**EXTRAIT DE LA SOURCE**
◆ ◆ ◆ ◆ ◆ ◆ ◆

Encore artisanale – sa production de jus est de 360 litres par semaine – , la société grandit vite : son chiffre d’affaires est passé d’un million de francs CFA la première année (1 500 euros) à 5 millions en 2016, un chiffre dépassé dès juillet 2017 : cette année, Ma Rockya Lailaba espère bien passer la barre des 10 millions de F CFA. L’équipe s’est aussi étoffée : l’entreprise compte maintenant six salariés, principalement des femmes.

Désormais bénéficiaire, l’entreprise fournit des supermarchés et des restaurants d’hôtels de Niamey, mais sa patronne estime que « le marché n’est pas encore suffisamment stabilisé pour que nous passions à une production semi-industrielle ». Un tournant que devrait prendre l’entreprise courant 2018, avant d’arriver à une production totalement industrialisée.

Un frein tracasse pourtant l’entrepreneuse : « Ce qui nous coûte le plus cher, ce sont les emballages, que nous sommes obligés d’importer du Nigeria, du Burkina Faso et parfois même de France. Cela augmente énormément les coûts de production », confie-t-elle. Arafat Abdourahmane, tout en affichant sa confiance pour l’avenir de l’entreprise, s’inquiète aussi de l’accès aux financements, « un problème auquel sont confrontées toutes les sociétés nigériennes ».

◆ ◆ ◆ ◆ ◆ ◆ ◆

**OBJECTIF A**
Selon l'extrait, combien de salariés l'entreprise compte-t-elle maintenant ?
L'extrait et les lignes n'ont pas la même origine.

(Éléments du jeu de données)
◆ ◆ ◆ ◆ ◆ ◆ ◆

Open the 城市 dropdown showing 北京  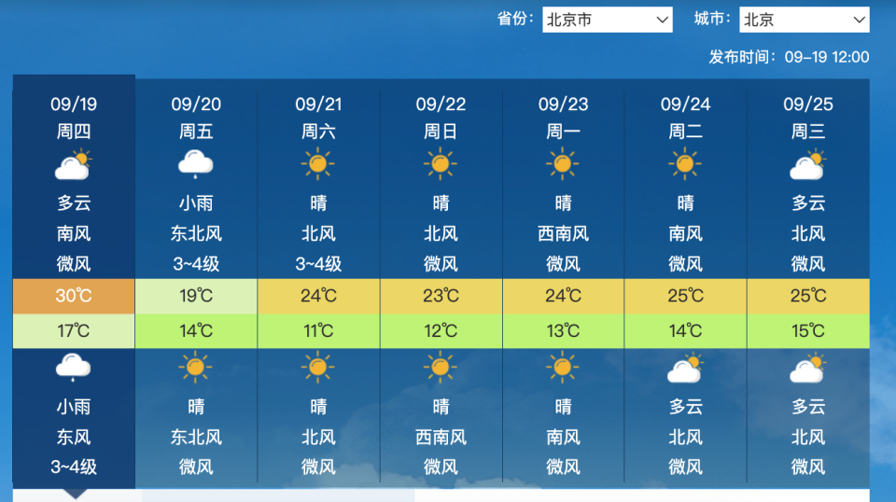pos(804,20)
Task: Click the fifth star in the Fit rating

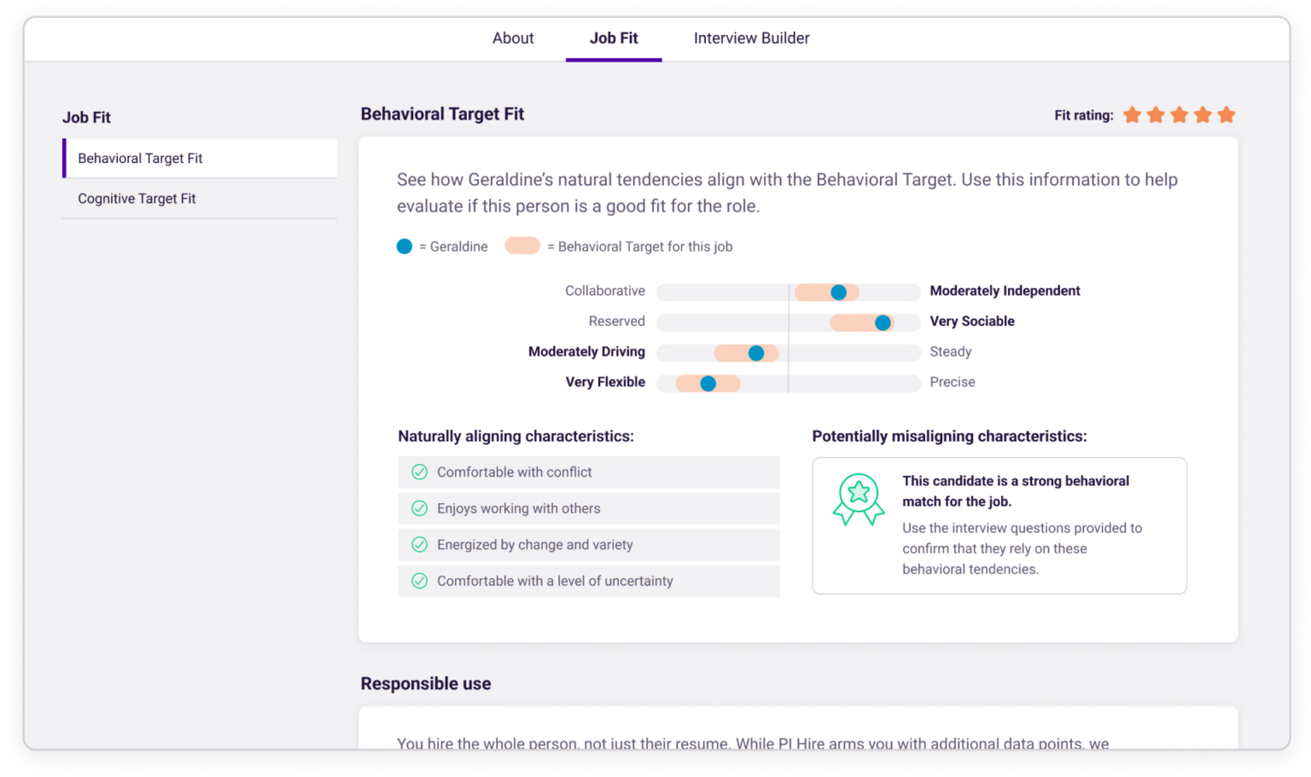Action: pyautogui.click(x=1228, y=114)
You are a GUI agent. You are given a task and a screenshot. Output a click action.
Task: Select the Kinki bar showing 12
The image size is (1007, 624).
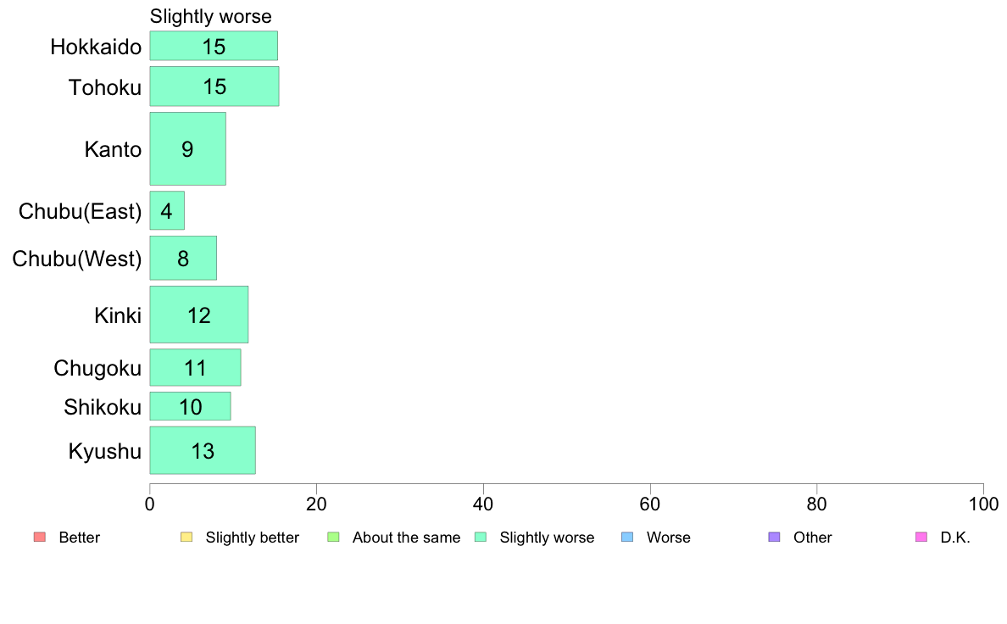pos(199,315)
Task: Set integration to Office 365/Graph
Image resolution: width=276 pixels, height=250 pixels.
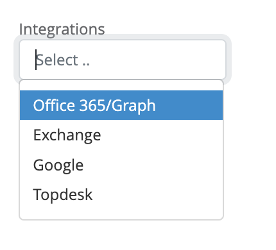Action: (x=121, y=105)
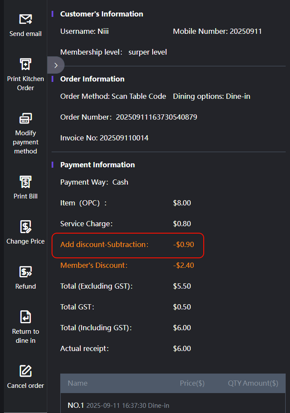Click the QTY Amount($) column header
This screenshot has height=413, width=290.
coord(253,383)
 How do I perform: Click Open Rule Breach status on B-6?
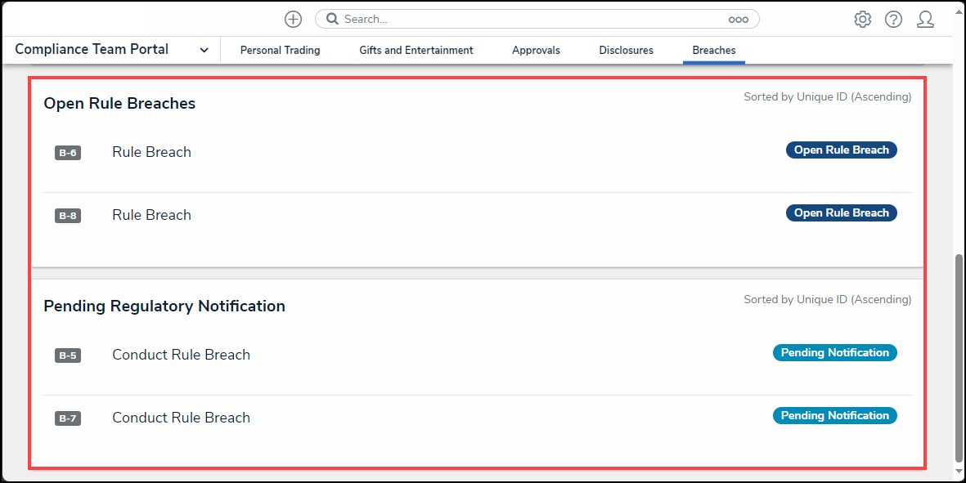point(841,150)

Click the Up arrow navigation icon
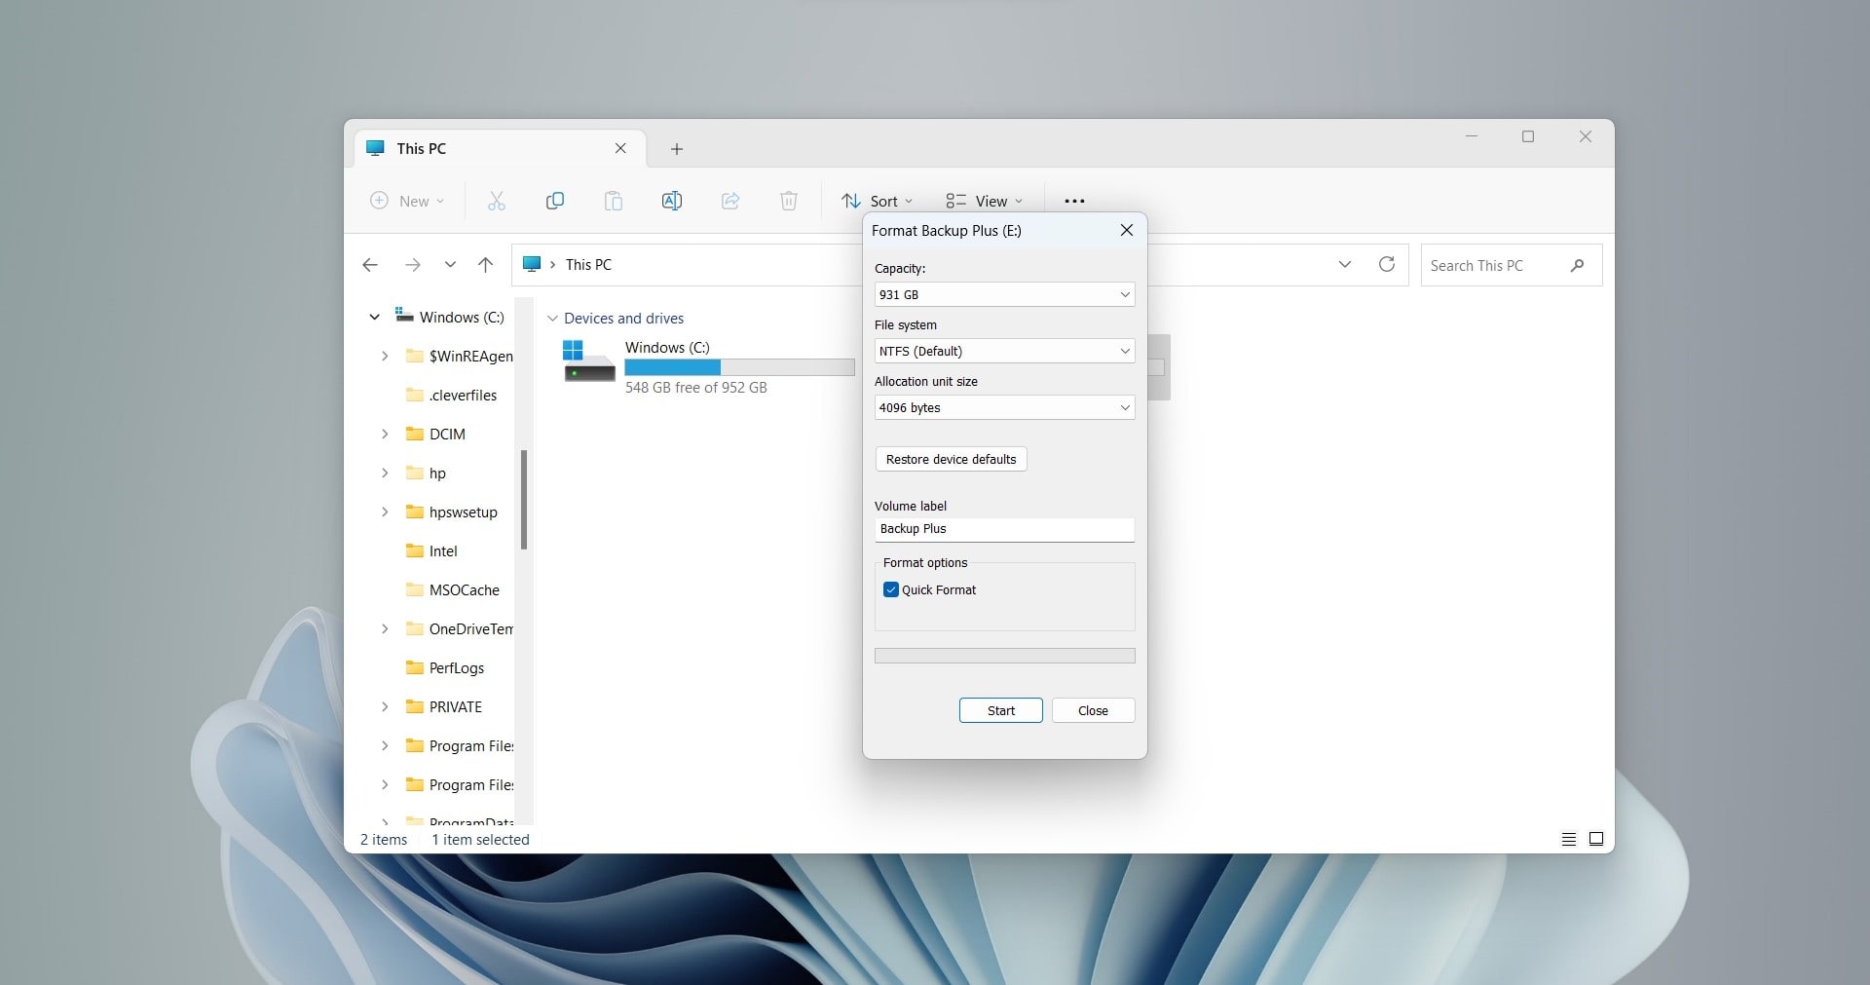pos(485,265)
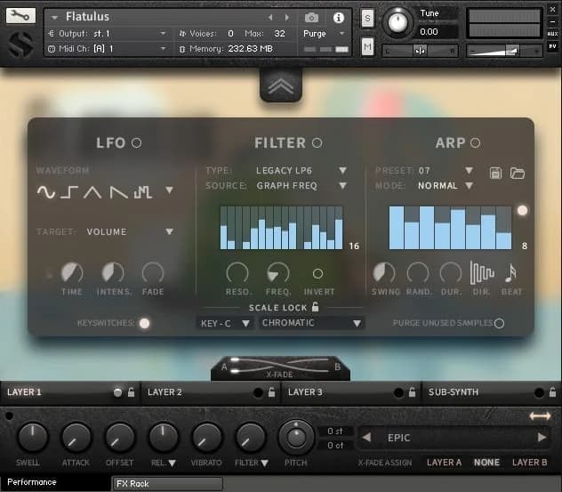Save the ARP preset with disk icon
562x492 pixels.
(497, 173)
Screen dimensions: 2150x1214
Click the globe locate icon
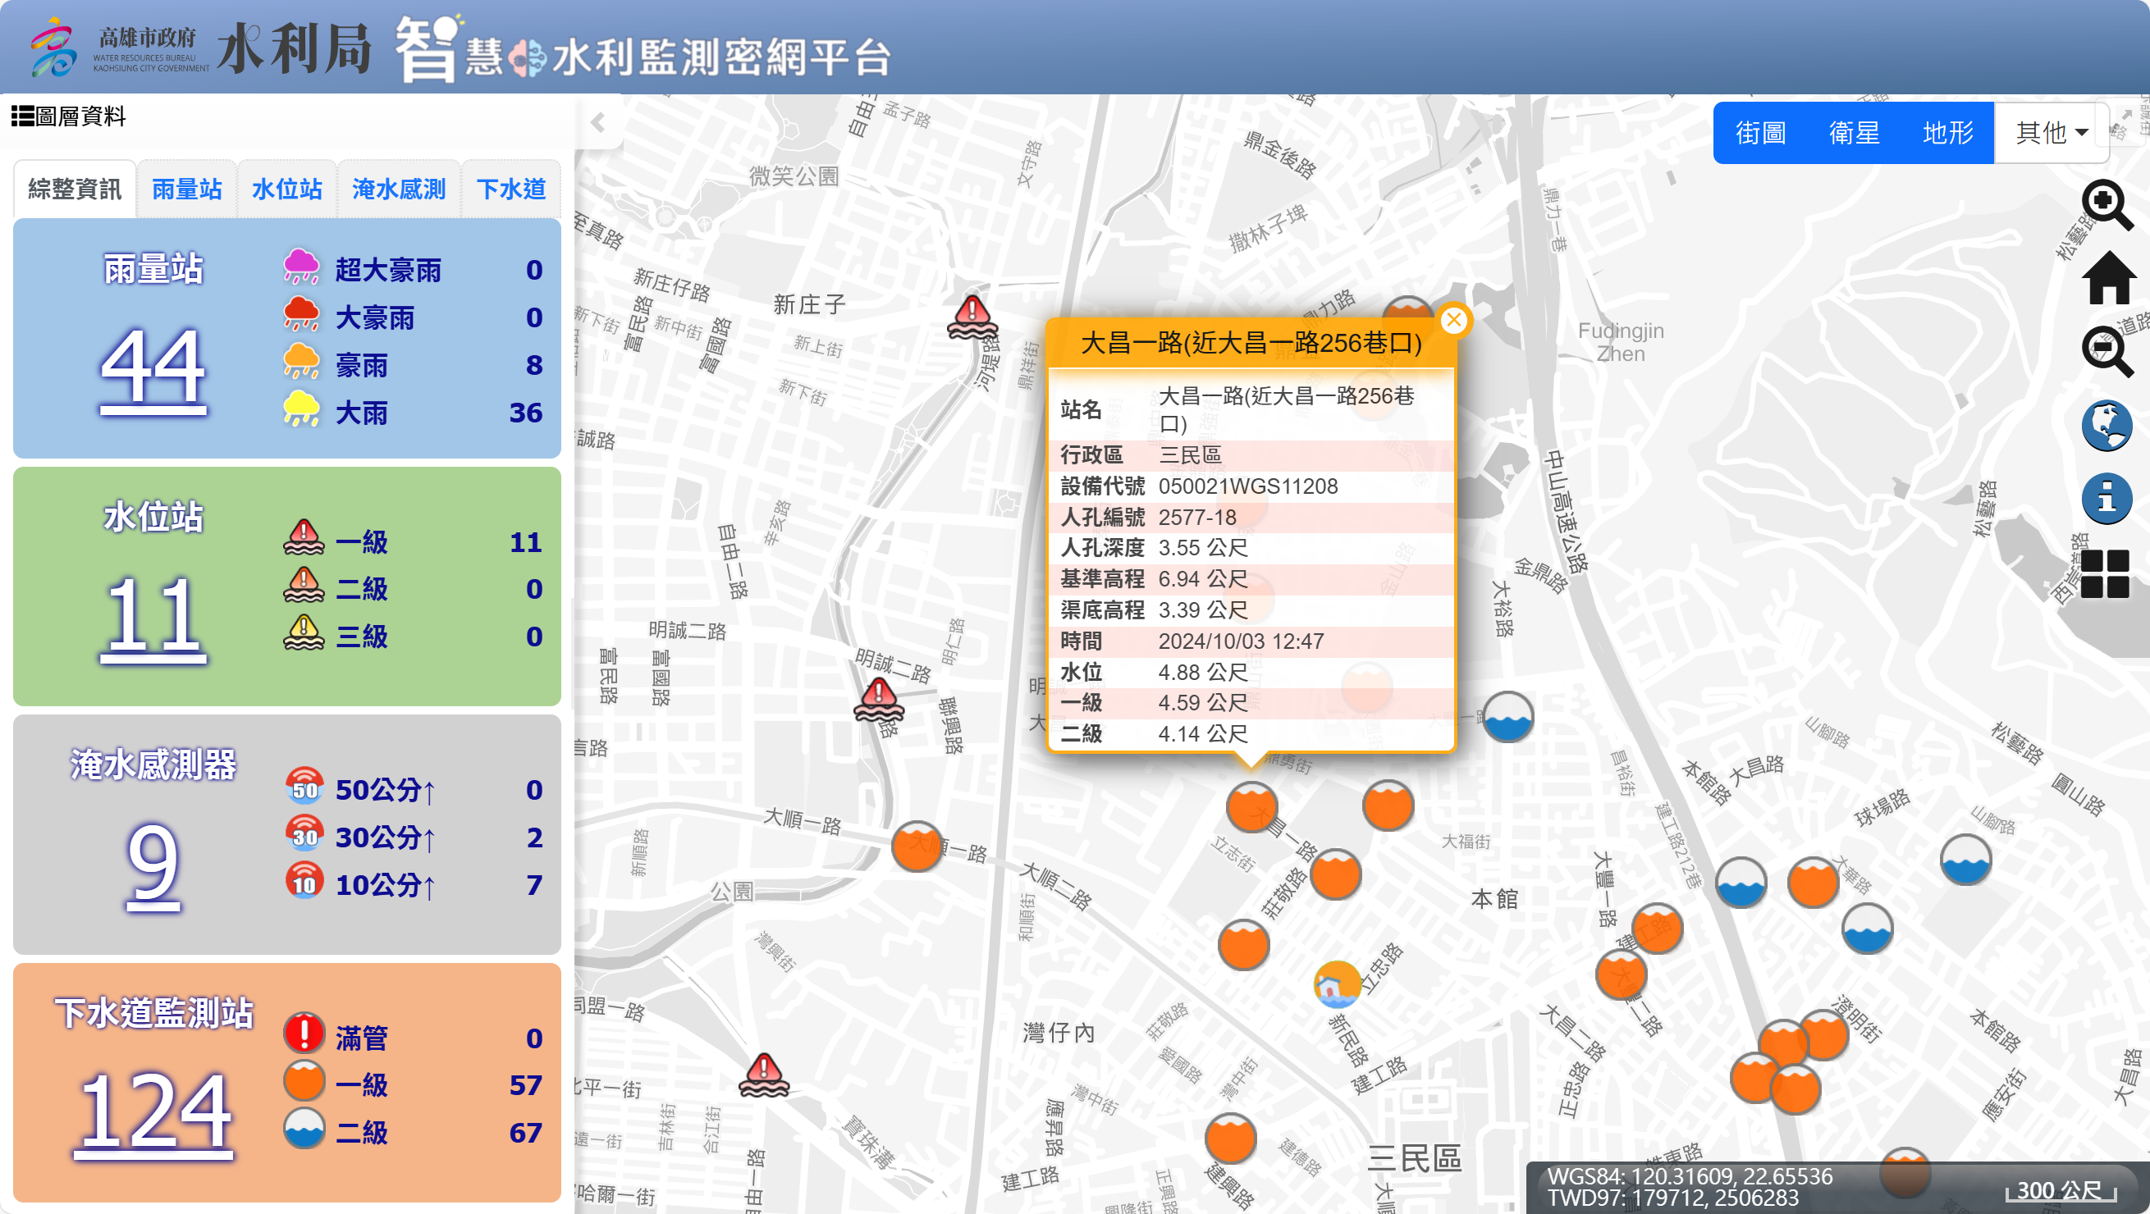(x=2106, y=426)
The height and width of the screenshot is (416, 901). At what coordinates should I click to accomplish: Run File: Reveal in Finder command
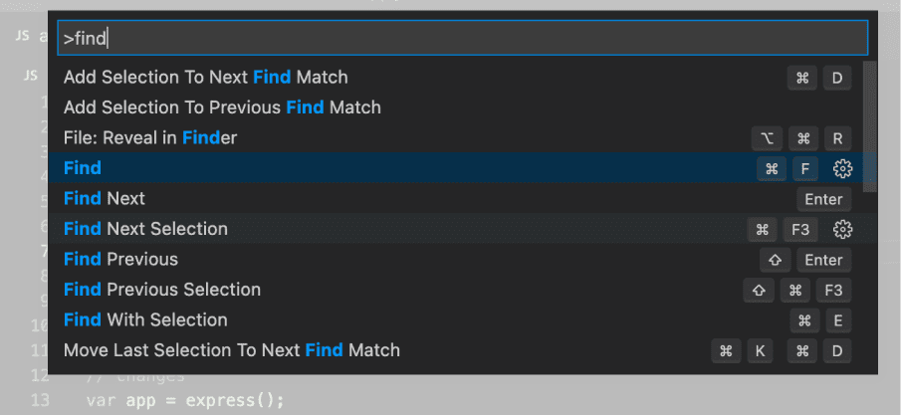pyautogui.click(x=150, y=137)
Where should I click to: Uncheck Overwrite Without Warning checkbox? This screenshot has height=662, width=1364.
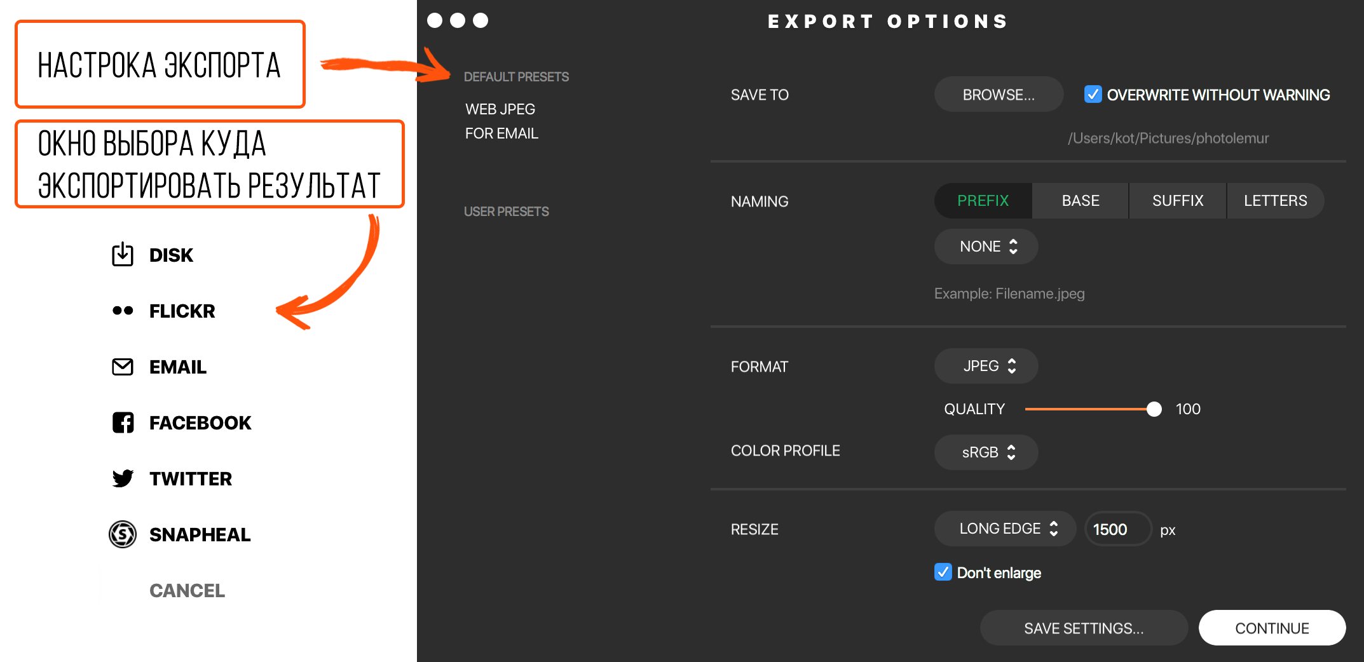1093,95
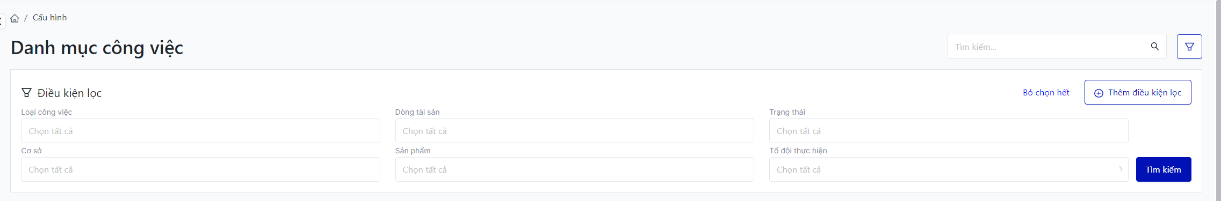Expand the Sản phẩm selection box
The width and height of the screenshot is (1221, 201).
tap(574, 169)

◆ ◆ ◆ ◆ ◆ ◆ ◆

**OBJECTIF B**
Parmi les lignes du jeu de données, donnez sous forme de liste JSON de chaînes celles qui vont de la ligne contenant « Click the Up arrow navigation icon » à la ligne contenant « pyautogui.click(x=150, y=137) », bornes incluses, à raison d'une chaîne par ligne et sans les lignes vides. Laissez les images de côté.

**SORTIE COMPLÈTE A**
Elle compte six salariés, principalement des femmes.

**SORTIE COMPLÈTE B**
[
  "Click the Up arrow navigation icon",
  "pos(485,265)",
  "Save the ARP preset with disk icon",
  "562x492 pixels.",
  "(497, 173)",
  "Screen dimensions: 2150x1214",
  "Click the globe locate icon",
  "(x=2106, y=426)",
  "The height and width of the screenshot is (416, 901). At what coordinates should I click to accomplish: Run File: Reveal in Finder command",
  "pyautogui.click(x=150, y=137)"
]